Economy April 1, 2026

Goldman Says Markets Overestimate Odds of Fed Hikes After Iran Conflict

Bank argues oil-driven supply shock is limited and domestic inflation signals make further tightening unlikely

By Caleb Monroe
Goldman Says Markets Overestimate Odds of Fed Hikes After Iran Conflict

Goldman Sachs argues that recent market bets on Federal Reserve rate hikes following the Iran conflict overstate the risk that rising oil prices will force tighter U.S. monetary policy. Analyst Manuel Abecasis points to a narrower supply shock, a less oil-dependent economy, easing labor market pressures, anchored inflation expectations, and already restrictive policy and financial conditions as reasons hikes are unlikely.

Key Points

  • Markets now price about a 45% chance of a Fed hike in 2026, up from 12% before the Iran conflict - impacts rates-sensitive sectors such as financials and fixed income.
  • Goldman Sachs argues the oil-related supply shock is limited, the U.S. economy is less oil-dependent, and recent disruptions are more contained than the 2021-2022 supply-chain crisis - relevant to the energy and consumer sectors.
  • Economic indicators cited by Goldman - a softening labor market, below-target wage growth, and anchored inflation expectations - reduce the likelihood of large spillovers to core inflation, affecting expectations across equities and bonds.

Goldman Sachs is pushing back against market expectations that the Federal Reserve will raise interest rates in response to higher oil prices since the Iran conflict. The bank says traders are assigning too much weight to the risk that oil-driven inflation will make the Fed tighten policy further.

Markets have shifted sharply since the start of the Iran war: pricing now implies roughly a 45% chance that the Fed will hike in 2026, up from about 12% before the conflict began. Goldman analyst Manuel Abecasis contends that this jump overstates the genuine likelihood of additional increases.

Four reasons Goldman says further hikes remain unlikely

  • Goldman describes the current supply shock from the conflict as "smaller and narrower" than the disruptions that have previously led to troublesome inflation.
  • The bank highlights that the U.S. economy is less dependent on oil than it was in the 1970s, reducing the direct inflationary impact of rising crude prices.
  • Disruptions related to the conflict are assessed as more contained than the broad supply-chain issues experienced during 2021-2022.
  • Goldman points to the economy's starting conditions as a buffer: the labor market is softening, wage growth is below the pace consistent with 2% inflation, and inflation expectations remain anchored—factors the bank says make large spillovers into core inflation unlikely.

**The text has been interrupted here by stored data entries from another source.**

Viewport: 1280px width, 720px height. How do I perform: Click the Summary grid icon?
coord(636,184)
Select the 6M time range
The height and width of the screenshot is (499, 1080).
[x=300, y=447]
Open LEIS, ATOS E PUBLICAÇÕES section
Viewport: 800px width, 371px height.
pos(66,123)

The bank also notes policy and market factors that argue against further tightening. The federal funds rate is already estimated to be 50 to 75 basis points above the Fed's own estimate of the neutral rate, and financial conditions have tightened by nearly 80 basis points since the conflict began, Goldman says.

Finally, Goldman reports that it found no meaningful historical relationship between oil price shocks and subsequent tighter Fed policy. "Our probability-weighted Fed forecast remains meaningfully more dovish than market pricing," Abecasis wrote.

Implications and market reaction

Goldman's view suggests that market-implied odds of future Fed hikes may be overstated given the bank's assessment of the supply shock, domestic demand and labor trends, and existing policy tightening. The bank's forecast for Fed moves is therefore more dovish than current market pricing.


Note: This article presents Goldman Sachs' analysis and market pricing statistics as reported in the available information.

Risks

  • Markets have materially increased the probability of Fed hikes, which could heighten volatility in interest-rate sensitive assets and financial markets - a risk for bond investors and financial-sector stocks.
  • Rising oil prices remain a source of uncertainty; while Goldman judges the shock to be smaller and narrower, continued oil price pressures could still influence inflation dynamics and market pricing - a risk for consumer-facing sectors through input costs.
  • Financial conditions have tightened by nearly 80 basis points since the conflict began; if conditions tighten further, transmission to credit and spending could affect growth-sensitive sectors such as retail and durable goods.